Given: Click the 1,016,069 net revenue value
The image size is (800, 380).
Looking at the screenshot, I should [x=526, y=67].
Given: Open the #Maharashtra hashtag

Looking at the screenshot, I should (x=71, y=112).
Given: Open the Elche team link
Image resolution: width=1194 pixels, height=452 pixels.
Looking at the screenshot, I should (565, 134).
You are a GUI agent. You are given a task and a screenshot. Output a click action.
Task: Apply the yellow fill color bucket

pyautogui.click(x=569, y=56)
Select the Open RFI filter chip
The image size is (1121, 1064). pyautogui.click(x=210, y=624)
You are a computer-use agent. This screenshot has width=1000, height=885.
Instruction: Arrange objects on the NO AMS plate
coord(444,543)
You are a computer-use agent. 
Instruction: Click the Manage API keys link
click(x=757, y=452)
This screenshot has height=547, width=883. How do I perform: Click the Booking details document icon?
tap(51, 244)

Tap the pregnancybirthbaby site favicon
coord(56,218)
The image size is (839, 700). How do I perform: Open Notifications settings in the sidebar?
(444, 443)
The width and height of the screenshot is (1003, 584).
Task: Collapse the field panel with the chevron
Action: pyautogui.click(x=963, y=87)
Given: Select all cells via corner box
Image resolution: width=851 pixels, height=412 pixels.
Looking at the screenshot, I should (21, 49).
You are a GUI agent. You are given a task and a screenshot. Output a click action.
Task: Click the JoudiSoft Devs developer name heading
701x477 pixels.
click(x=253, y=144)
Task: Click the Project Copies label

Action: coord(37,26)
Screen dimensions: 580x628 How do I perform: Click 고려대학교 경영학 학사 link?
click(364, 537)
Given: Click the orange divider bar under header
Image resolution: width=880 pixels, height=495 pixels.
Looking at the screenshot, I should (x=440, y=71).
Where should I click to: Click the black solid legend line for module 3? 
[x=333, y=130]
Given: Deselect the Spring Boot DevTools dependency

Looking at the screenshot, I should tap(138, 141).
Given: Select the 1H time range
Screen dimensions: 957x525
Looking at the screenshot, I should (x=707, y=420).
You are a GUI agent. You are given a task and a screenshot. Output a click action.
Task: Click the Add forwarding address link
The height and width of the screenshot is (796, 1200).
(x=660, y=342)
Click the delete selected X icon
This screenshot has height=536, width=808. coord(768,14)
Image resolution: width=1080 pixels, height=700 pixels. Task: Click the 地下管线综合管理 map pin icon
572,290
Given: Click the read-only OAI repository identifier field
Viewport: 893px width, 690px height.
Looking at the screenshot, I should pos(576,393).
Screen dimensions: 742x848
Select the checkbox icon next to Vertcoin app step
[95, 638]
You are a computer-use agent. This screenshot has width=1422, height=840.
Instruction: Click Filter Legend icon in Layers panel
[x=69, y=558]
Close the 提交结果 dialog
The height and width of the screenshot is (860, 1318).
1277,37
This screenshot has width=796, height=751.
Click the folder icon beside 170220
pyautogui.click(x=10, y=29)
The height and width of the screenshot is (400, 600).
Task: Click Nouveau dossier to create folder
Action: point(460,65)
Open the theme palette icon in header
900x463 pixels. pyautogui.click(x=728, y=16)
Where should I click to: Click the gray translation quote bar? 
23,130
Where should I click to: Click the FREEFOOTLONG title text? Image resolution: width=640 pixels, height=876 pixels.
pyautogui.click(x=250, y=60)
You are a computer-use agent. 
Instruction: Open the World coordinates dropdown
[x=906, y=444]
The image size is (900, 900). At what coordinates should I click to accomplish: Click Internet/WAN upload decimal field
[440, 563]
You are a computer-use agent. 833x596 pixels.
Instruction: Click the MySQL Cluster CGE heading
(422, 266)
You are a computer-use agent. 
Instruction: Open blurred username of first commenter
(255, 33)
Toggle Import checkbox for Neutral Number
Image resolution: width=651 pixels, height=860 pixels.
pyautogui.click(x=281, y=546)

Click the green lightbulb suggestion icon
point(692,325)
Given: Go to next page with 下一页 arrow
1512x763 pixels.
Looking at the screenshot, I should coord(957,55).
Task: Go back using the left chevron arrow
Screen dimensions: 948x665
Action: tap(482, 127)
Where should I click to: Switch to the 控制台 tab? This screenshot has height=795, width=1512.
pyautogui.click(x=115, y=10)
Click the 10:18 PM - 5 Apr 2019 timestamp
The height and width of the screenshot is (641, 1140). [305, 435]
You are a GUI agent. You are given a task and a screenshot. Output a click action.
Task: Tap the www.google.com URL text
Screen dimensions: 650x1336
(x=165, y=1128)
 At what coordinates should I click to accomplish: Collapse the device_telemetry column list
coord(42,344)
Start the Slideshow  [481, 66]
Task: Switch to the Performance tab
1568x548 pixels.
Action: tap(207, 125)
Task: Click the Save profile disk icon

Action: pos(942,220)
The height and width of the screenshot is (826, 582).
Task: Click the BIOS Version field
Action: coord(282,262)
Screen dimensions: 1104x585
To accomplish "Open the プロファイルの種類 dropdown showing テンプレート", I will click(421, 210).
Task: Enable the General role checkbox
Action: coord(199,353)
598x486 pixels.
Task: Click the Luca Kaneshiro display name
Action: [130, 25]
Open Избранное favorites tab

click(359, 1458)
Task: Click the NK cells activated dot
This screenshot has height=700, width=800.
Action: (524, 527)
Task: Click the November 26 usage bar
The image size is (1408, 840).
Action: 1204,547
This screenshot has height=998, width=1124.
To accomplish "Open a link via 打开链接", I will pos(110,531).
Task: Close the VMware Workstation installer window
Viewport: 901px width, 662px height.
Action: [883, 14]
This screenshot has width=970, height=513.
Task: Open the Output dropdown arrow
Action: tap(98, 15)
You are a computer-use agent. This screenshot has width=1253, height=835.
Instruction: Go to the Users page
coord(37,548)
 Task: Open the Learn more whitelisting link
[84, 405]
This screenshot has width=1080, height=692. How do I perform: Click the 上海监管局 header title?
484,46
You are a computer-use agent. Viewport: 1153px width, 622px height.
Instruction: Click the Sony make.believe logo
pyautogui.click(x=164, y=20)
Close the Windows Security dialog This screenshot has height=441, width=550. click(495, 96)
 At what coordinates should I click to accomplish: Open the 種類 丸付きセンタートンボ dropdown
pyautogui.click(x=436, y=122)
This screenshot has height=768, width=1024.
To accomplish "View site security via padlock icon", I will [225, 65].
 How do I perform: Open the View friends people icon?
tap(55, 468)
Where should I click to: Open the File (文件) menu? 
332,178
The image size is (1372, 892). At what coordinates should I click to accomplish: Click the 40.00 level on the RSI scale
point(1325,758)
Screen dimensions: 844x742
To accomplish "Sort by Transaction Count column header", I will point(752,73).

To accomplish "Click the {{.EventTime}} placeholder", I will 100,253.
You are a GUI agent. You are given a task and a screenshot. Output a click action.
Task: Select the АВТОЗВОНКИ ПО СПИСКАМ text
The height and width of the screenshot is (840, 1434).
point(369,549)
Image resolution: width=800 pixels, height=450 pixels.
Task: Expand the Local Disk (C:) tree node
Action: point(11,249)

══════════════════════════════

• **Aim of the exercise**:
The number of lines in the entries holding the word "Close" is what is needed. Supply that number only.

• **Exercise solution**:
3